Os evangélicos eram 4,8 milhões de brasileiros, em 1970. Dez anos depois, eram 7,9 milhões. Em 1991 já eram 13,7 milhões. E em 2000 chegaram aos 26 milhões.

 

Já os católicos carismáticos surgiram nos Estados Unidos em meados dos anos 1960. Reforçam a experiência pessoal com Deus, mística, não racional. Para se ter uma noção da lógica e origem desta corrente no interior da igreja católica, vale reproduzir a experiência de Ralph Keiner e sua esposa, em 1967, citada como essência do início do movimento de renovação carismática. Numa reunião envolvendo poucas pessoas, os Keiner começam a suplicar recebessem o “Batismo no Espírito Santo“. Ralph recebe o suposto dom de línguas (fenômeno chamado no meio acadêmico de glossolalia). Em 4 de março do mesmo ano um grupo de estudantes se reúne para pedir a imposição de mãos para receber o Espírito Santo. Há registros de manifestações emocionais agudas, lembrando alguns relatos de histeria coletiva.

 

Os carismáticos católicos apresentam um alto índice de fiéis que defendem o engajamento político. Reagem declaradamente à Teologia da Libertação.

 

A BBC divulgou pesquisa realizada pelo instituto religioso norte-americano Pew Forum on Religion and Public Life em que se projetava que 49% da população de Recife, São Paulo e Porto Alegre se diziam evangélicos ou católicos carismáticos.

 

É esta força política, quase desconhecida dos meios de comunicação e grandes representações e organizações públicas, de massa, que emergiu no final do primeiro turno das eleições presidenciais. Involuntariamente, definiu uma agenda conservadora para o país, algo que os partidos políticos mais à direita não conseguiam produzir desde a eleição de Lula. E colocam em risco toda a agenda pluralista e pautada pela ampliação dos direitos civis que foi plasmada nas articulações populares que confluíram para a Constituinte de 1987.

 

Em parte, esta força conservadora e fundamentalista surge à margem da ausência pedagógica do lulismo. O lulismo desarticou o sistema partidário e se furtou a disputar ideologicamente o país. Ao contrário, procurou avançar a partir de acordos fragmentados e procurou selar um acordo de interesses, um pacto nacional entre empresariado, organizações sindicais e forças partidárias. Esqueceu que o conservadorismo não se organiza apenas em instituições. Trata-se de uma força moral, intolerante.
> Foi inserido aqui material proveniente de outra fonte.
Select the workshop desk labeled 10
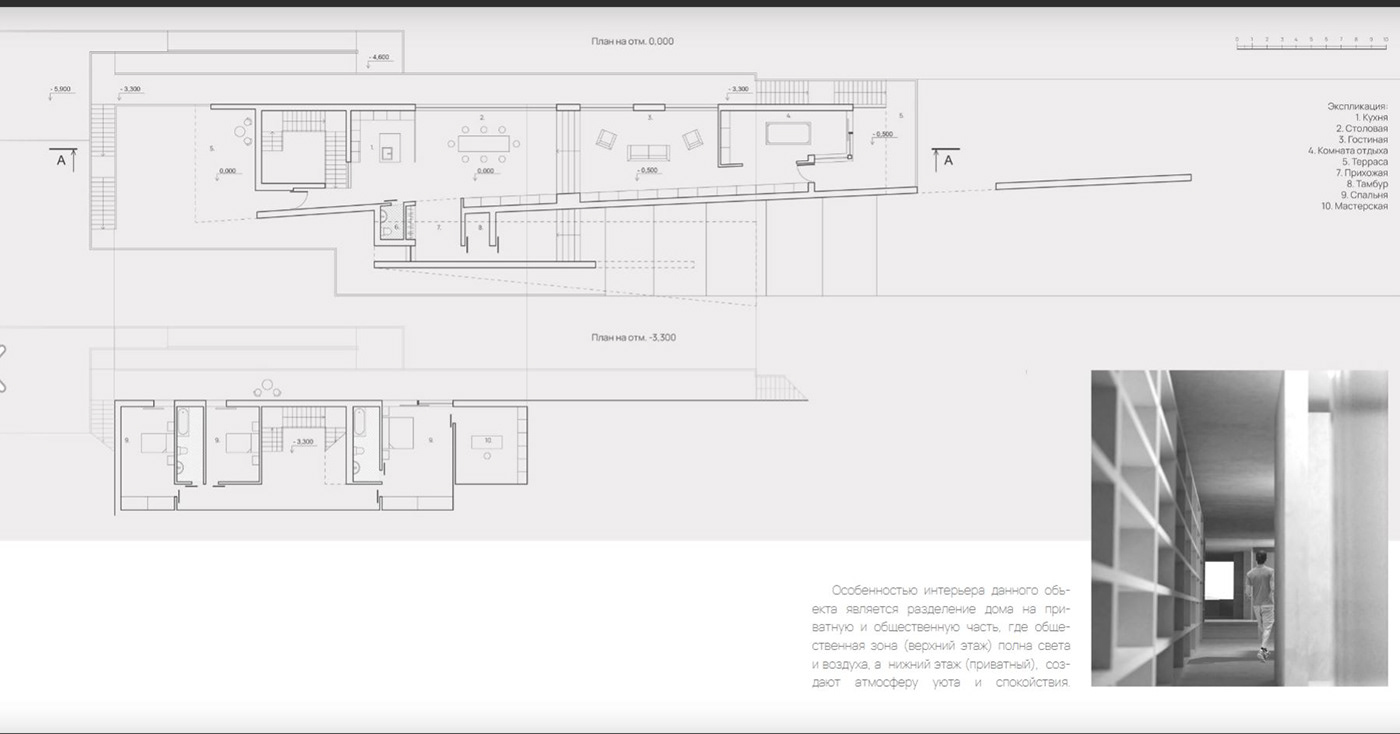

Ao abdicar da disputa ideológica, o lulismo abriu espaço para o fundamentalismo religioso tupiniquim e se vê em palcos de aranha. Não terá tempo para fazer este debate em pouco mais de três semanas. Para vencer neste segundo turno, terá que aceitar a agenda ultra-conservadora. Se assim for, se consolida como gestor da ordem. Vencerá uma batalha de Pirro.

RUDÁ RICCI é Sociólogo, Doutor em Ciências Sociais, do Fórum Brasil de Orçamento e do Observatório Internacional da Democracia Participativa.